When Ray was waiting to play, every second felt like a missed opportunity to prove he belonged in the NBA, a grain of sand passing through his career hourglass. “It’s mentally draining,” he said. “I’ve been through a lot of training, pushing my body to the edge, but this is different. Sitting on that bench — each second you look up at the clock, it’s pounding your head.” Thomas said Ray needed something drastic to get playing time: “At this point, [it’ll take either] an injury or a blowout.” Altamirano, who was watching from Manila, called Ray after the third game and challenged him to do better.
“Let me ask you one thing,” Altamirano said. “If I’m the coach what will I expect from a 2-guard? Do I expect you to pass? No. I expect you to score. If I’m the coach and for three minutes you did not do anything, I would take you out, too. Because I did not see a positive thing that you did. Be aggressive. If you’re given the opportunity, go grab it.”

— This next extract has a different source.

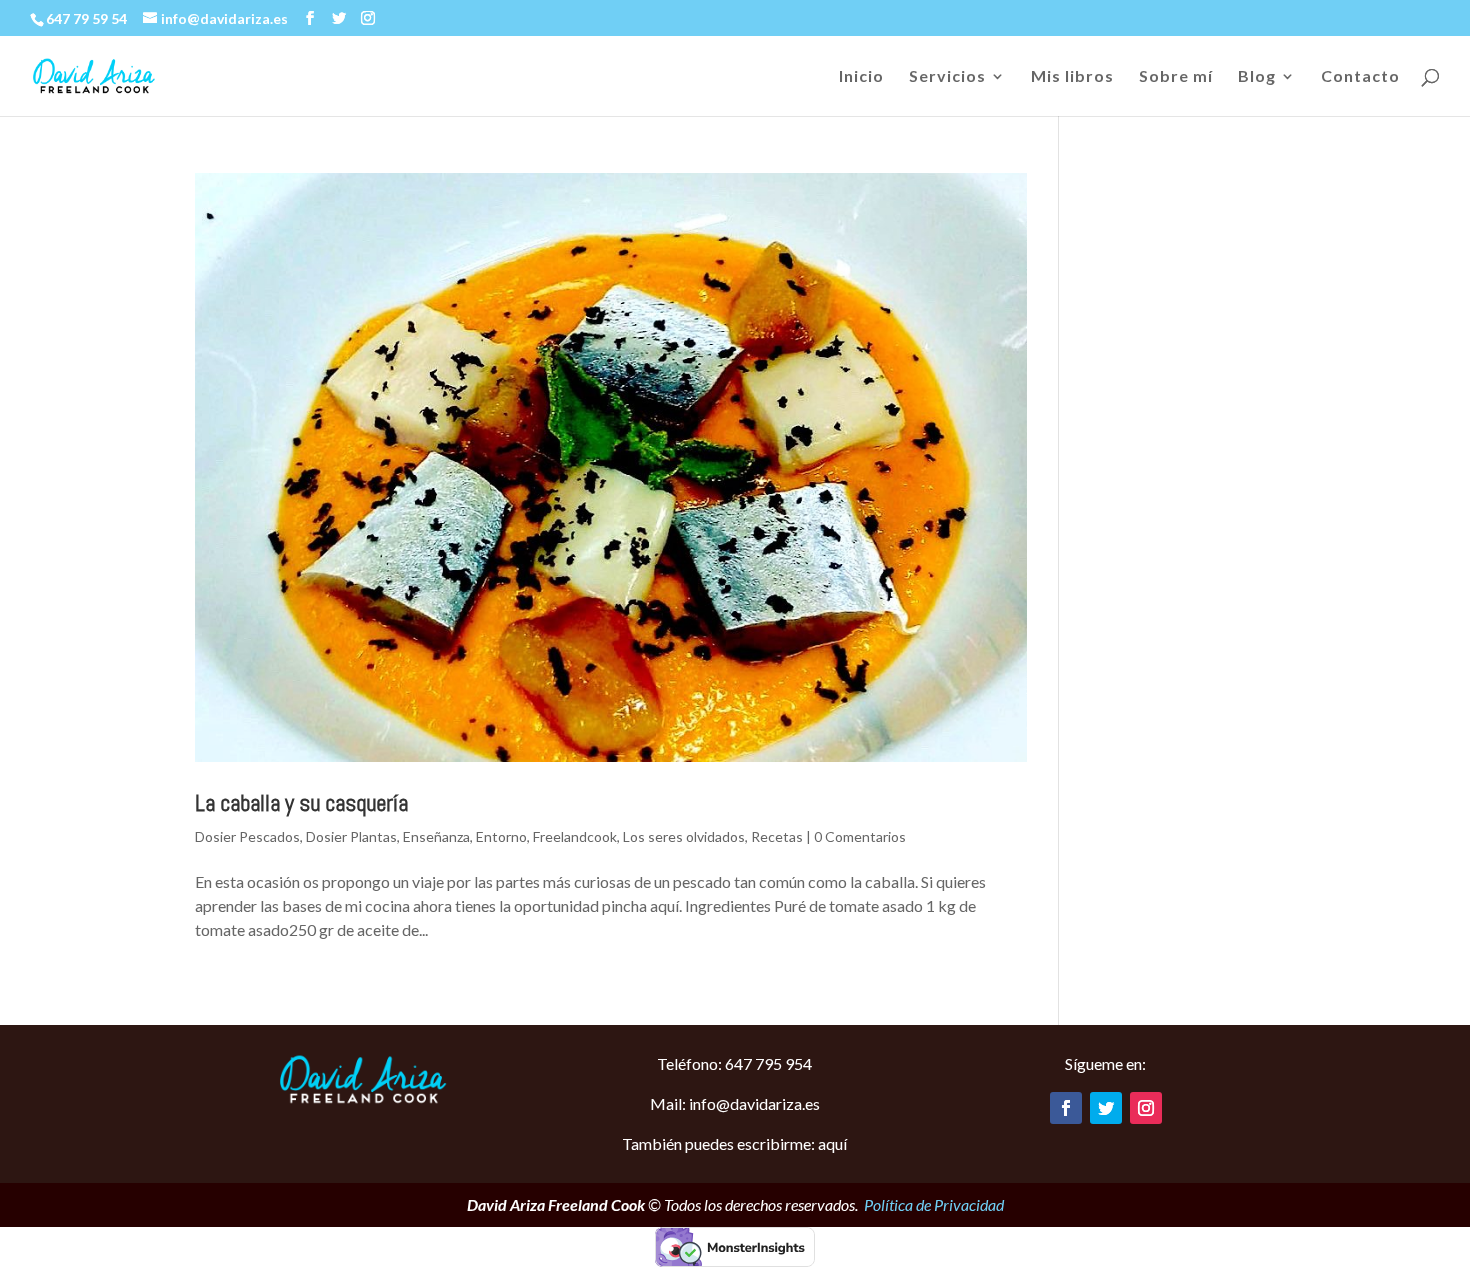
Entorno (501, 836)
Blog (1257, 77)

Ray did eventually catch a break when Miller, who’d been Dallas’s first shooting guard off the bench, left the team to attend his wedding. Ray inherited Miller’s playing time and averaged almost 17 minutes over the team’s final three games. Against the Lakers, Ray’s defense helped force no. 2 overall pick D’Angelo Russell and all-rookie guard Jordan Clarkson into several difficult shots and a couple of turnovers. When Dallas faced the D-League Select team, Ray was all over the floor, collecting four steals and five rebounds and scoring 10 points, including a tip dunk and a twisting baseline finish over 7-3 center Hasheem Thabeet.
“Every day he’s getting better,” Altamirano said. “He’s more relaxed, he’s more assertive. I think, down the line, you can see that he can play in the NBA.” And for now, that remains Ray’s plan. He kept his name out of this year’s PBA draft, which means he’ll hope for an invite to an NBA training camp, and if he can’t make a team outright, then he’ll look to gain further seasoning in the D-League or in Europe. Because he showed the ability to compete with world-class talent at the high school level, there’s reason to hope that Ray’s game might blossom as he acclimates to elite professional basketball.
And if he spends a season or two in the D-League and never lands on an NBA roster? Plan B isn’t too bad. “The life and career he could have in Manila? It’s not Seth Curry, it’s Steph Curry,” Tim Cone said. Chot Reyes added that even if Ray falls short of his ultimate goal, he’ll be remembered as a trailblazer who made Filipinos believe their homegrown players can make it to the NBA. “Now people can say kaya naman pala!” Reyes said. We can do it after all.